До позднего вечера продолжалось это препирательство. Он уже исчерпал все доводы, оба устали, но ему казалось, что вот он найдет то единственное слово, самое веское, неотразимое доказательство, которое сломит ее сопротивление. Нет, все тщетно. Слова сказаны, доказательства отбиты, крепость не сдалась.
На второй день все повторилось снова, и Мансура охватило уныние. Ни вмешательство простодушной Залифы, ни приход повеселевшего председателя сельсовета не помогли. Безнадежно махнув рукой, Мансур собрался в обратную дорогу.
Ранним утром, еще до солнца, он попрощался с хозяевами дома, где проводил ночи, и остановился у ворот, поджидая Залифу, выгонявшую скотину на улицу.
– Уезжаешь? – вздохнула она и прикусила губы. – Если есть на свете аллах, ему известно, я не отговаривала Нуранию, а наоборот, твою сторону держала. Что делать, насильно люб не будешь. Любовью не человек, а небо правит. Остынешь, забудешь понемногу.
Мансур горестно склонил голову.
– Не смогу забыть, енге, – проговорил тихо.

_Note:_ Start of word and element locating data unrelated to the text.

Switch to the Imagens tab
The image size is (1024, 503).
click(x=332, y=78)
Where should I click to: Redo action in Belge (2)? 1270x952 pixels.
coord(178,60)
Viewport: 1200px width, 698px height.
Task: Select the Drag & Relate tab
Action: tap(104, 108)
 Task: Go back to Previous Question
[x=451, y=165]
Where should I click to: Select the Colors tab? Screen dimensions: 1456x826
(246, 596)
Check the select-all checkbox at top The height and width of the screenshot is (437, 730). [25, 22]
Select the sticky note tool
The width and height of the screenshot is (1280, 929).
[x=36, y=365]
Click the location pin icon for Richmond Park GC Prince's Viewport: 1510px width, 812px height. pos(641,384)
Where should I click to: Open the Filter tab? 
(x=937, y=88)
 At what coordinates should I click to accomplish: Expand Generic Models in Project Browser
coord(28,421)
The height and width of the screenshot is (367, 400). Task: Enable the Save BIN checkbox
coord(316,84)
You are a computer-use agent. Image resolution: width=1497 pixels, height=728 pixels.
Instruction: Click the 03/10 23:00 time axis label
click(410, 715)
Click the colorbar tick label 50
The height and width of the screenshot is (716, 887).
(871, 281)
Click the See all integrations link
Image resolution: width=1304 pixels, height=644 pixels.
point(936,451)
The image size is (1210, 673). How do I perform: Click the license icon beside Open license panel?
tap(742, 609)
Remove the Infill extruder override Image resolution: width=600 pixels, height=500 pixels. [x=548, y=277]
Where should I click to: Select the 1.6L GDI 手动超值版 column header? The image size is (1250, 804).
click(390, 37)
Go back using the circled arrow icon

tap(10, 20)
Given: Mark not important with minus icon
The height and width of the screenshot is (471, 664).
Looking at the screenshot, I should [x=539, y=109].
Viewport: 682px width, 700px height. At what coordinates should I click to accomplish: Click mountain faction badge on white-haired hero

– Не обессудь нас, Мансур. И на Нуранию не уноси обиду, тяжко ей... Понравился ты мне, хорошим человеком оказался. Желаю счастья... – проговорила Залифа и зарыдала, приникнув лицом к калитке.
Нурания еще с вечера дала понять, что разговор окончен, и попрощалась. Тревожить ее опять Мансур не решился. Опустив голову, побрел по улице.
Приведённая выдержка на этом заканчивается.